(Rows from a screen grounding dataset)
-*-

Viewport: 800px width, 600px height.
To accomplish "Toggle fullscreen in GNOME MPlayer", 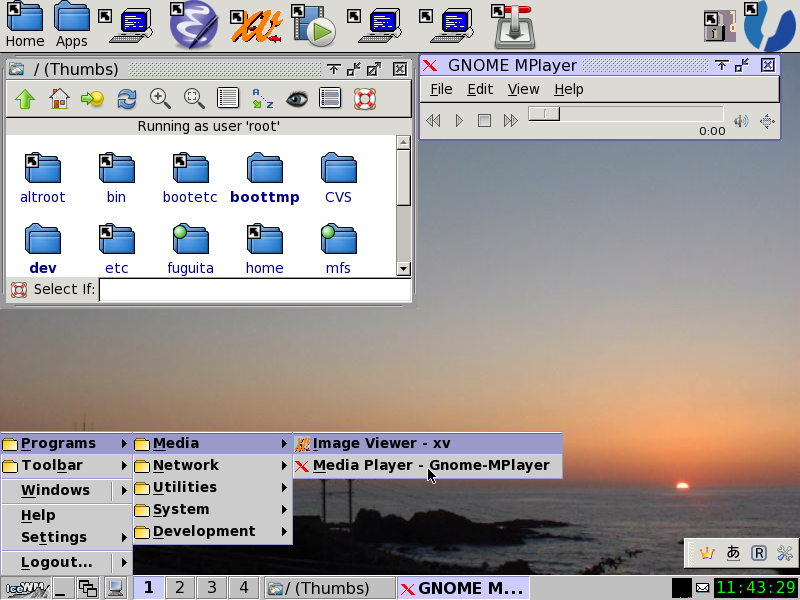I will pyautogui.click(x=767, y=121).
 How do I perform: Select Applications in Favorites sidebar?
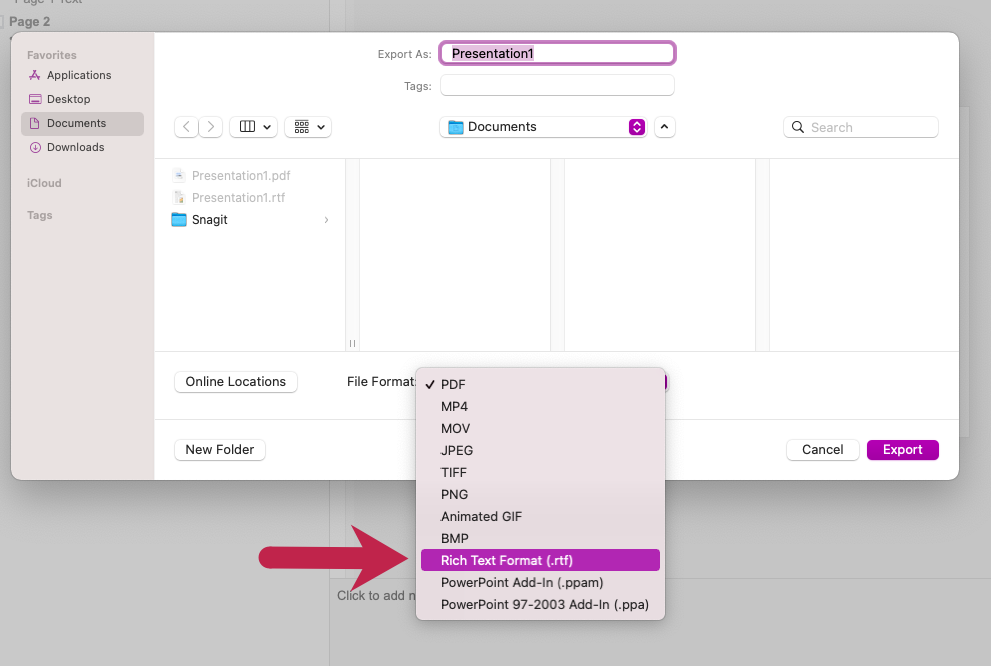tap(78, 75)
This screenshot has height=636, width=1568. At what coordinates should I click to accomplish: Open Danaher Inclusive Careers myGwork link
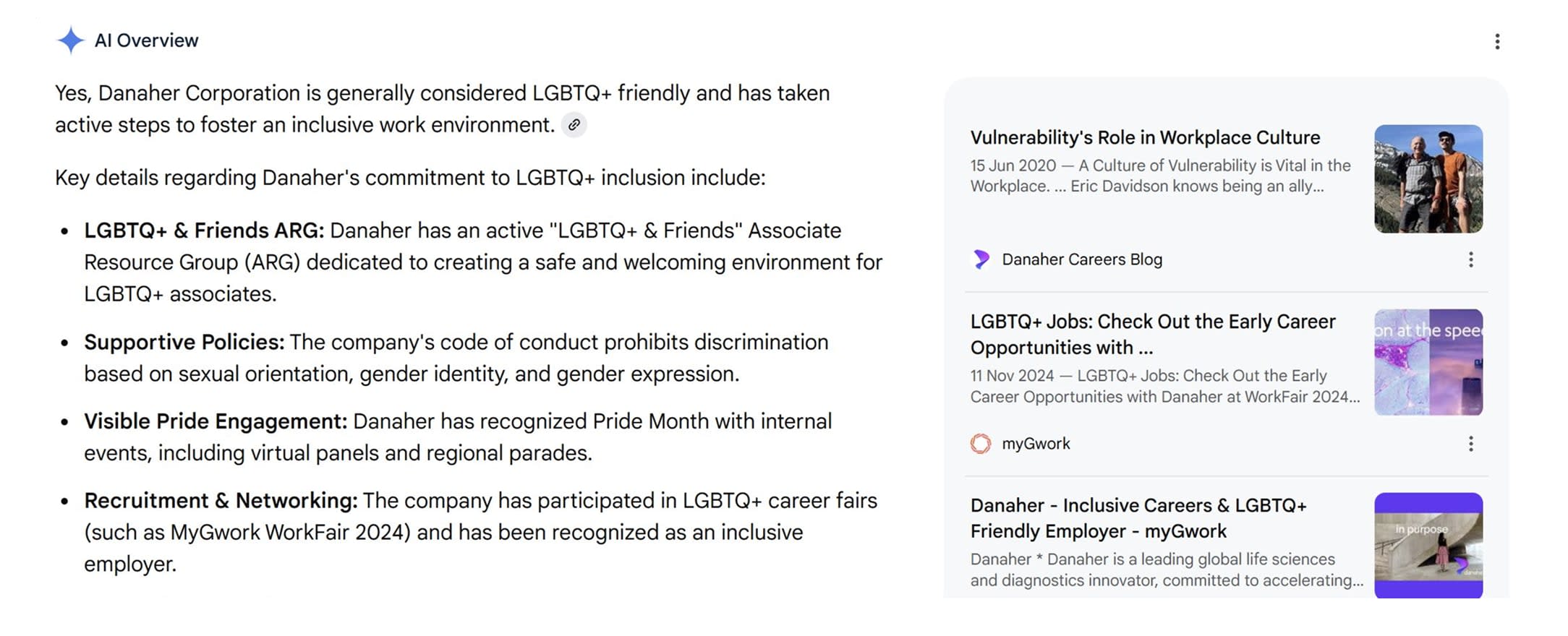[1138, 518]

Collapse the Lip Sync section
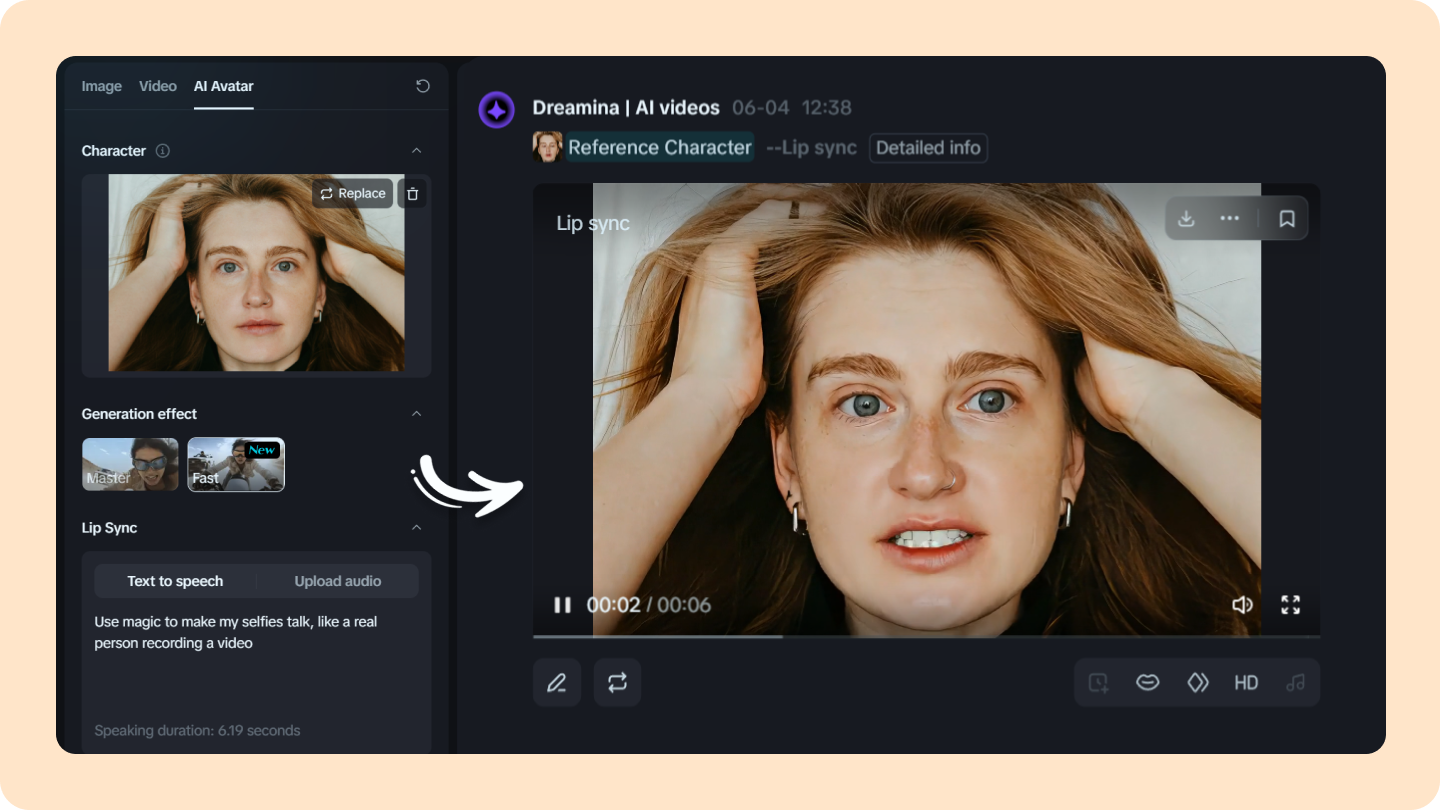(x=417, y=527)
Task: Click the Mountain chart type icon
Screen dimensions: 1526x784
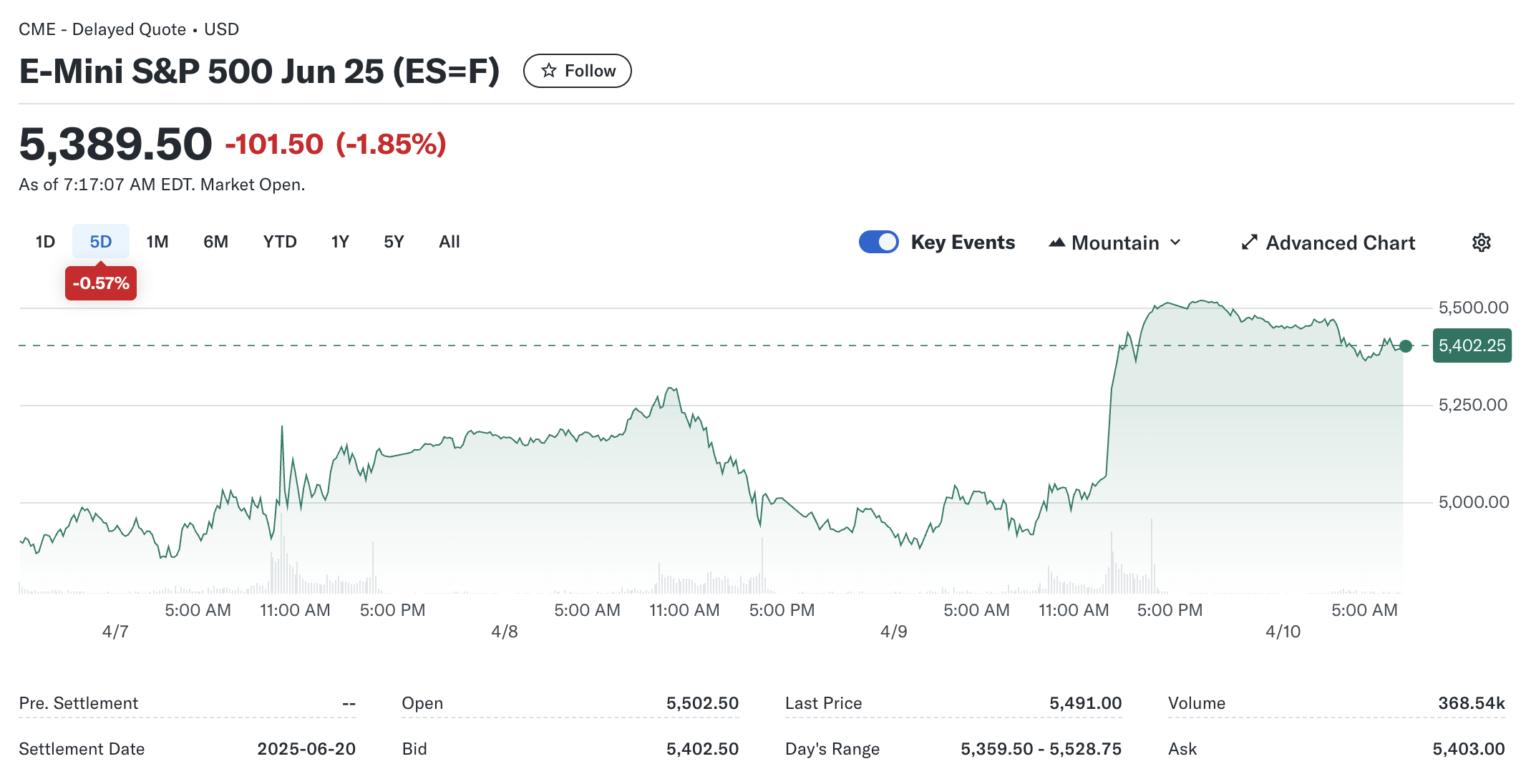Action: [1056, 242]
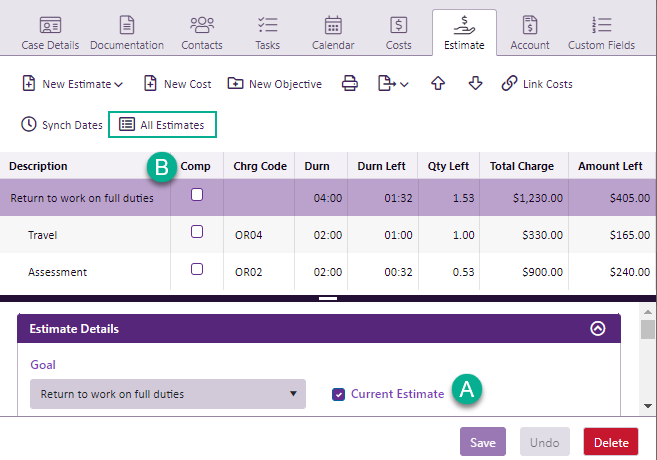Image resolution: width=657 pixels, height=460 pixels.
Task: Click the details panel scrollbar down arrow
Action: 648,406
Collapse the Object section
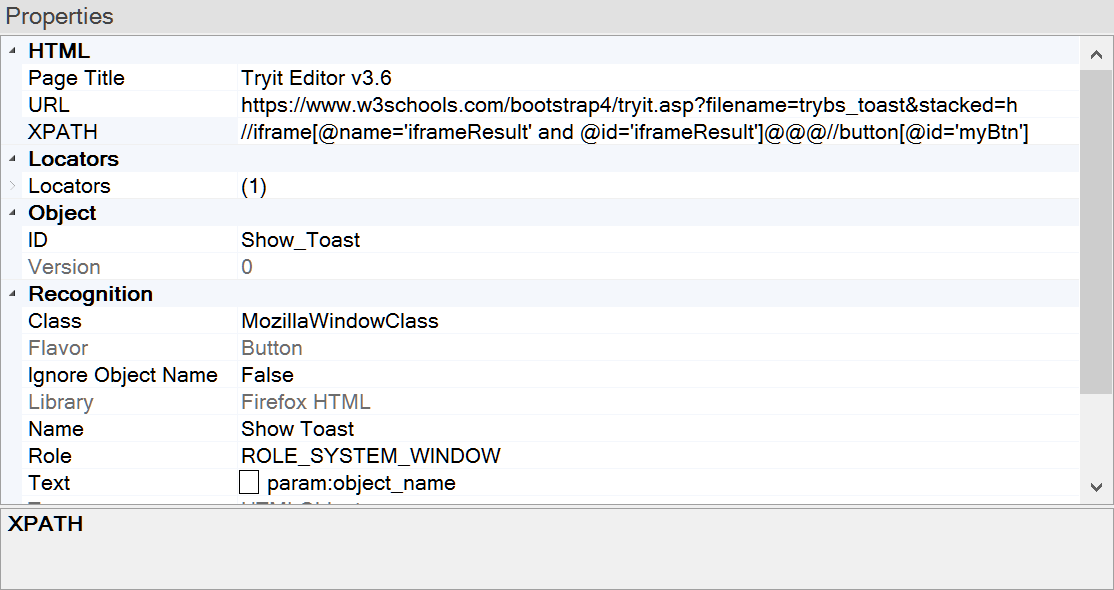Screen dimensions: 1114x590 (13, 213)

-*-

Problem statement: Please rewrite the data from the line with "How do I perform: Select" through the end, renaming "Collapse" to "Fold" and keeping everything else unchanged. Leave the pictures out of your answer.

Completed exercise:
 How do I perform: Select Applications in Favorites sidebar?
tap(78, 75)
This screenshot has height=636, width=1568. At what coordinates should I click to accomplish: Open Danaher Inclusive Careers myGwork link
[1138, 518]

Fold the Lip Sync section
(x=417, y=527)
Task: Click the Mountain chart type icon
Screen dimensions: 1526x784
Action: [1056, 242]
Image resolution: width=657 pixels, height=460 pixels.
Task: Click the details panel scrollbar down arrow
Action: 648,406
Fold the Object section
Screen dimensions: 1114x590 (13, 213)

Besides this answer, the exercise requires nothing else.